Model Profiles for NVIDIA RAG Blueprint#

Use the following documentation to learn about model profiles available for NVIDIA RAG Blueprint.

This section provides the recommended model profiles for different hardware configurations. You should use these profiles for all deployment methods (Docker Compose, Helm Chart, RAG python library, and NIM Operator).

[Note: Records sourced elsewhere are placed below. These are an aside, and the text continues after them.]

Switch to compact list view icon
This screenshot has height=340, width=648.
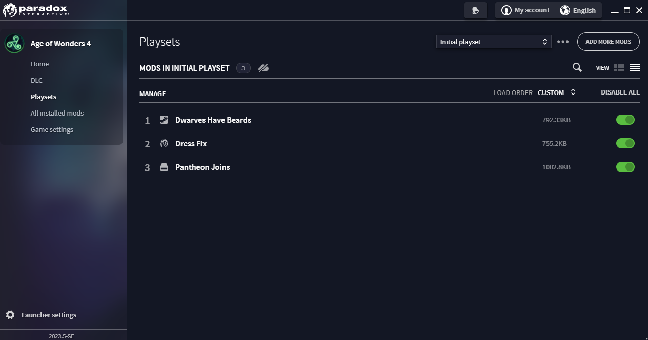click(x=634, y=67)
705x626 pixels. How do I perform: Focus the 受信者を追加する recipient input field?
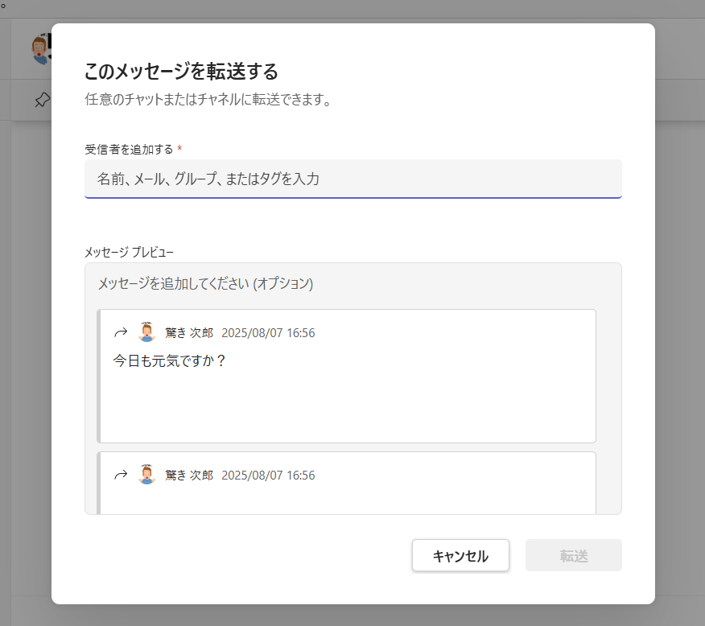(353, 179)
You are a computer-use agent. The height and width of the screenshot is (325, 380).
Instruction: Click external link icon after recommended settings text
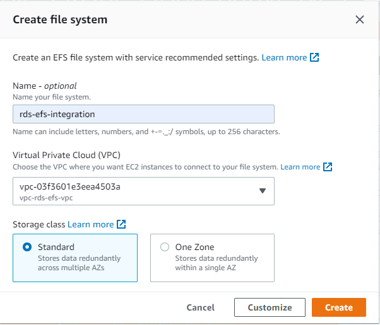[314, 57]
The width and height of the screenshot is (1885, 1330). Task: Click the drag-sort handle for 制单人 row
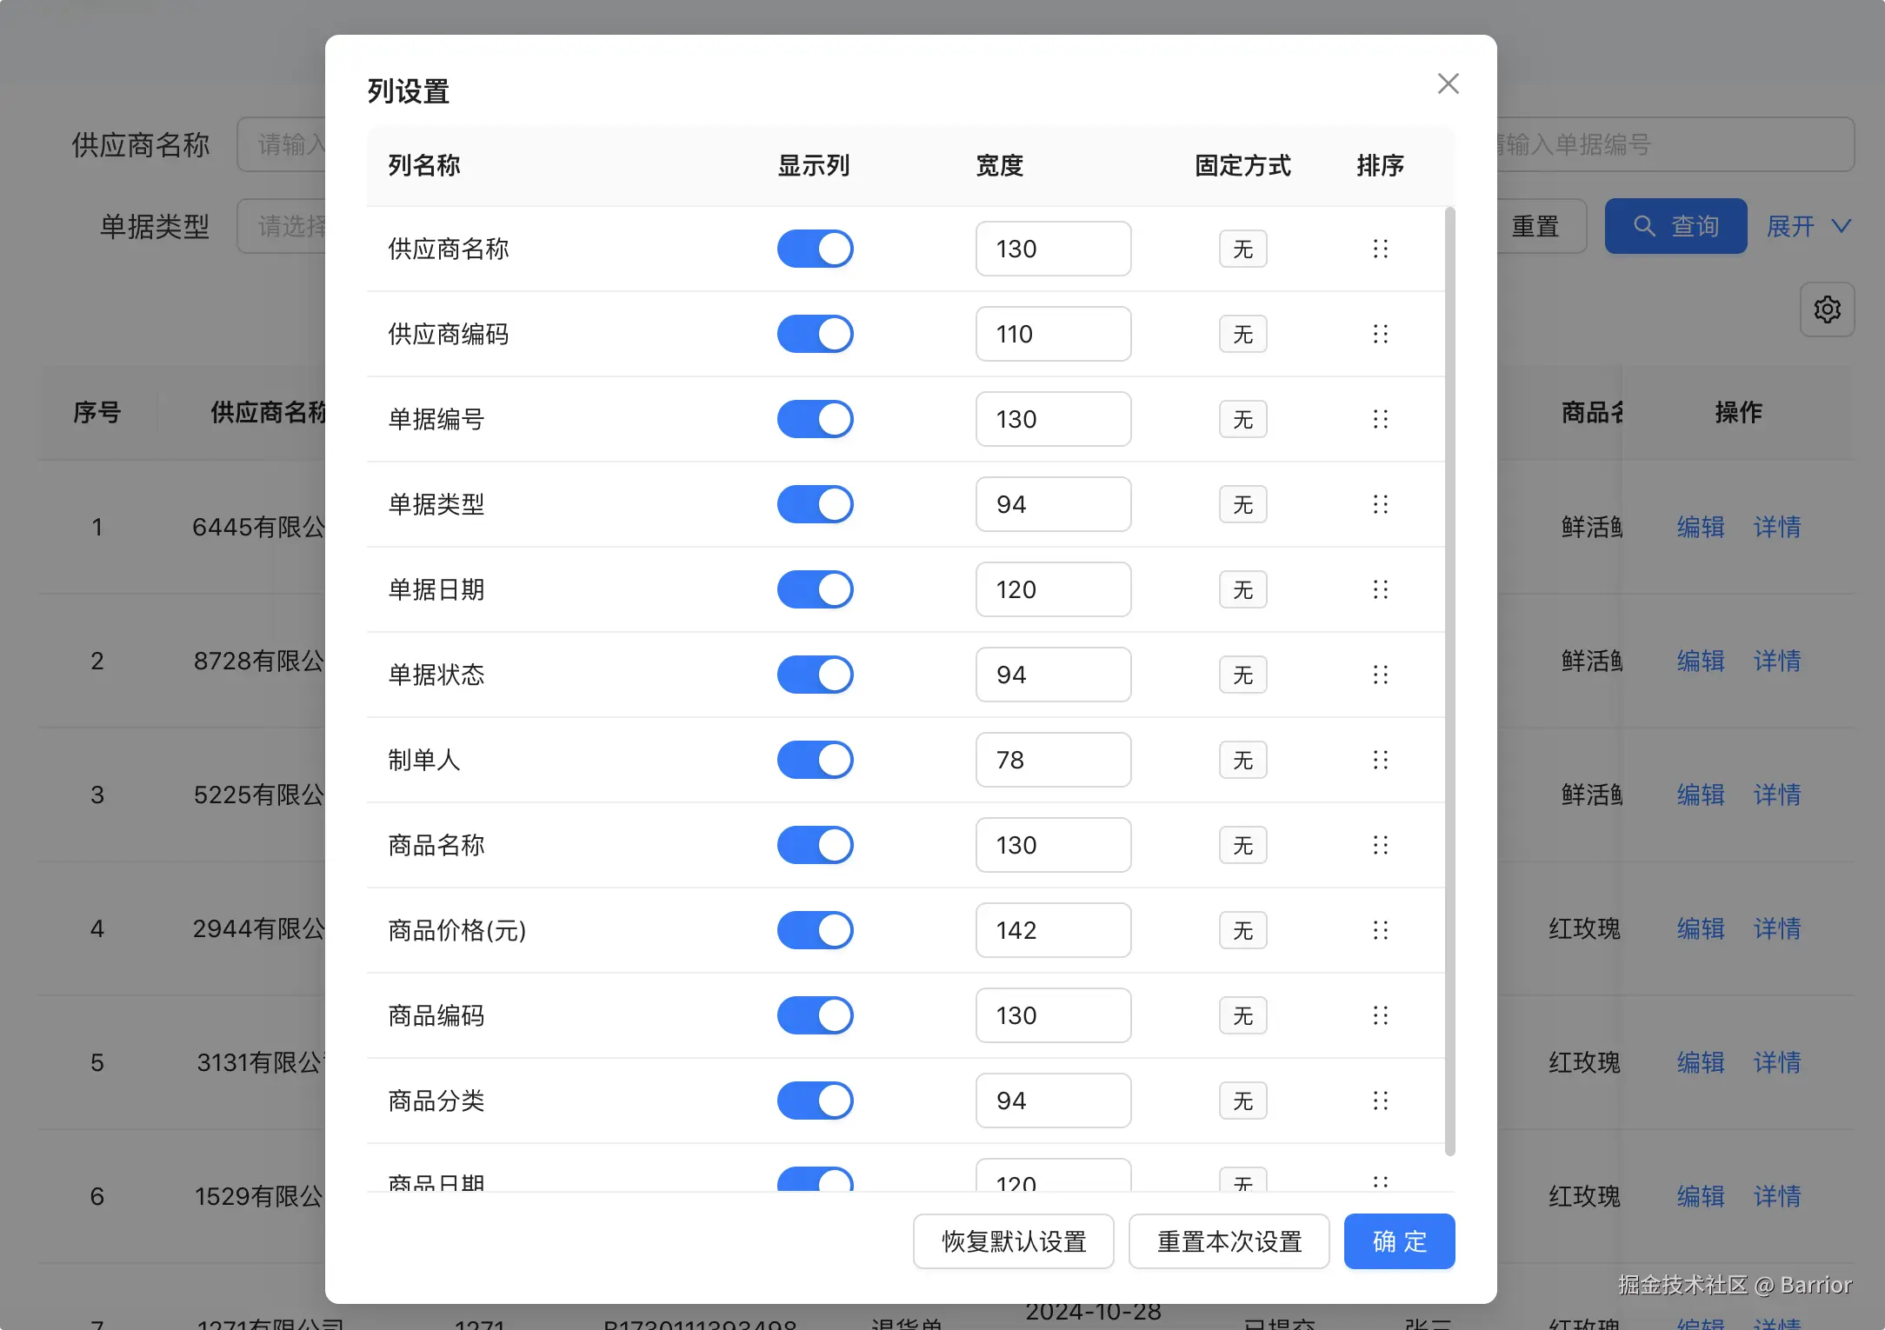pyautogui.click(x=1380, y=760)
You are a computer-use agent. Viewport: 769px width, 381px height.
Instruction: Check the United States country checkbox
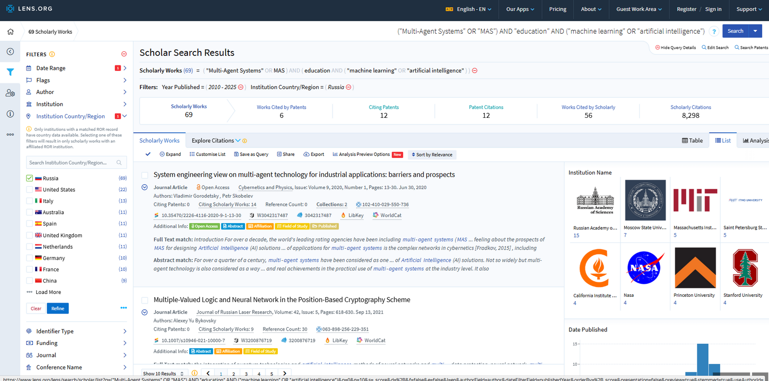coord(29,190)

Profile Selection Guidelines#

TensorRT-LLM profiles (tensorrt_llm-*) are recommended for best performance
For multi-GPU setups, ensure proper GPU allocation by setting LLM_MS_GPU_ID environment variable in docker setup.
Always verify available profiles using the list-model-profiles command before deployment

List Available Profiles#

To see all available profiles for your specific hardware configuration, run the following code.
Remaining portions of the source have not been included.